Given the headlines, you'd be excused for thinking that Washington and Silicon Valley were at war. With Apple battling the FBI over encryption, and Microsoft suing the Department of Justice over secret data requests, U.S. tech companies have found themselves in the uncomfortable position of defending their customers' privacy against what they see as overreach by the U.S. government.
At the root of these disputes and others is a common problem: The laws that govern privacy are woefully outdated in a world of cloud services, social networks, global messaging and smartphones. The challenge that lies ahead is determining what new shape these laws should take in a world of iPhones, WhatsApp and cloud storage — and whether they will even matter since all of these forces ignore national borders.
Representing the software industry in this fight is the D.C.-based BSA/The Software Alliance (formerly the Business Software Alliance), a trade group whose members include Microsoft, Apple, IBM, Salesforce and Adobe. Victoria Espinel, the group’s CEO and a former White House trade negotiator, sat down with International Business Times to handicap the legislative field at this point.
IBT: Given recent history, are your members still working with the government?

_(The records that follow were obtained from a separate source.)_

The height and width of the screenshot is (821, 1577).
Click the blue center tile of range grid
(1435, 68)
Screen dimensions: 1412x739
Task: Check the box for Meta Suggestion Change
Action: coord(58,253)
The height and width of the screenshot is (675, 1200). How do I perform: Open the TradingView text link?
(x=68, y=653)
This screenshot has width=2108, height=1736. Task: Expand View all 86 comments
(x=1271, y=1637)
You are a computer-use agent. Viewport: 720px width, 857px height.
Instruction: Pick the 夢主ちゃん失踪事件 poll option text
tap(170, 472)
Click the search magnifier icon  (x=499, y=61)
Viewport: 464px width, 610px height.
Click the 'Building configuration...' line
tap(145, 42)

Espinel: We want to live in a safe and secure world. We want that as individuals and we want that as an industry. Our companies work with law enforcement cooperatively every day, every minute of the day around the globe, so to say we are supportive of law enforcement efforts is really an understatement.
That said, we have real concerns about undermining encryption. The way we look at this: While weakening encryption could have some short-term gains for law enforcement, long term it will make law enforcement’s job harder because it will increase the amount of cybercrime that exists and it will make us ultimately less secure. We want law enforcement to have all the tools that it can as long as those tools don’t cause collateral damage.
IBT: Do you think there should be products that should be completely sealed off from law enforcement?
Espinel: I think we don’t want to be in a place where government is mandating how technology evolves. I think we very much want law enforcement to be able to work as quickly and effectively as it can. But when the government starts to put mandates or restrictions on how technology evolves, it does not go well.
The second thing I would say is those restrictions will only fall on the backs of U.S. companies by definition. So it won’t really solve the problem law enforcement is trying to solve. It will drive people to foreign or homemade providers of encryption. Those who want to use encryption for nefarious purposes will continue to do so.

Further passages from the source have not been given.